У гильдий нет времени на эти древние суеверия. Но мы тоже в отчаянии ищем способы накормить наших членов. Все богатство Двора ничего не значит, если нигде нельзя купить и горсти зерна. Мои внутренности будто вычищены, в животе пусто, и он постоянно болит от голода.
Этти не такая сильная, как мы с Волком, она не привыкла ощущать, как от долгого голода сводит живот.
Я изо всех сил стараюсь украсть хоть какую-то еду, но после побоев я не так сильна, как прежде, а голод делает меня еще слабее. К тому же все, что я достаю для Этти, делится по меньшей мере на десять Призраков. Этти невыносимо видеть, как они голодают.
Волк бросает взгляд на Этти и, убедившись, что она нас не слушает, говорит тихим голосом:
– У нее есть тень.
Вздрогнув, я начинаю всматриваться в темные углы домов. На каждой улице отсюда и до городских ворот непременно есть по Призраку. Призраки повсюду, они видят все. Если Волк говорит, что кто-то следит за Этти, я ему верю.
– Чадо Двора? – спрашиваю я, опасаясь Тенардье или Тигра.
– Нет, – отвечает Волк.
Стараюсь избавиться от страха, пробирающего до костей. Издаю тихий свист, Этти поворачивает ко мне голову. Я рада, что она начала запоминать некоторые из Главных сигналов.
– Нина! – Она подходит поздороваться, но я вижу, что движется она медленно, а на ногах стоит неуверенно; глаза ввалились.
Беру ее за руку и не ощущаю под пальцами почти ничего, кроме костей.

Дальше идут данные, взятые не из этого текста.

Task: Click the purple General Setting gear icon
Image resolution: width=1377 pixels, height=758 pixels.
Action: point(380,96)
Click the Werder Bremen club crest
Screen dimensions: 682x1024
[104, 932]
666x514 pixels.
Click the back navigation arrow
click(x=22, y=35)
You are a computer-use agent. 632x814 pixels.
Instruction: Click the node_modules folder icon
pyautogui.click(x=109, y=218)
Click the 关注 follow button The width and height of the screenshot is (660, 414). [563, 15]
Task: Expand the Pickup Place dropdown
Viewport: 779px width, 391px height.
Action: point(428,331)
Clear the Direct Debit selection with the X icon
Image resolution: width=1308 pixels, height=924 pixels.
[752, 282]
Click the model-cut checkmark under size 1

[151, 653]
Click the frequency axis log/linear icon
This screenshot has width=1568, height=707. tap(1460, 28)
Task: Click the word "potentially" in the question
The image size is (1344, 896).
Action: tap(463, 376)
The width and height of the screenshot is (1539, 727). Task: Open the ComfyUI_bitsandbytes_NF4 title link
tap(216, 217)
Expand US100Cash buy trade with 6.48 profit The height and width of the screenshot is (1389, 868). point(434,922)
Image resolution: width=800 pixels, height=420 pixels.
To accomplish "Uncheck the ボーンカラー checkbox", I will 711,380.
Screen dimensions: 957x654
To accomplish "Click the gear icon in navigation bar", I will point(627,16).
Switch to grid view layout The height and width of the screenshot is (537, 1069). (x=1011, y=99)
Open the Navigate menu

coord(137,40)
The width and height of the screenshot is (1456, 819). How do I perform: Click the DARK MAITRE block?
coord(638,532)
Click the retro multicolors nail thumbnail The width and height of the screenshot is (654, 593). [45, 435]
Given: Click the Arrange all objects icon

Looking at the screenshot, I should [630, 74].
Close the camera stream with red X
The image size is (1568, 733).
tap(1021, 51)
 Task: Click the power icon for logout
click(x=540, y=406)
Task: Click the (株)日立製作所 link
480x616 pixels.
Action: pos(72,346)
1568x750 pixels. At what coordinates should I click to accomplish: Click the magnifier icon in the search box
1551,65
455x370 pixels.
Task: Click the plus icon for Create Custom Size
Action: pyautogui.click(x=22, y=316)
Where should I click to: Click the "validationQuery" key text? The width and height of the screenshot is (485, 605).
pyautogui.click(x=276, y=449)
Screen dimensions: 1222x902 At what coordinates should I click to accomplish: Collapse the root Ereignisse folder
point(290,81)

– Ты принесла что-нибудь поесть? – с надеждой спрашивает она.
Я качаю головой. У нее вытягивается лицо.
– Котел пуст много дней. Гаврош уже не встает. Даже пьет с трудом.
В этом вся Этти. Умирает от голода, а думает только о Гавроше.
Смотрю на Волка; он осторожно кивает. Младшие всегда уходят первыми.
– Скольких вы потеряли? – тихо спрашиваю я.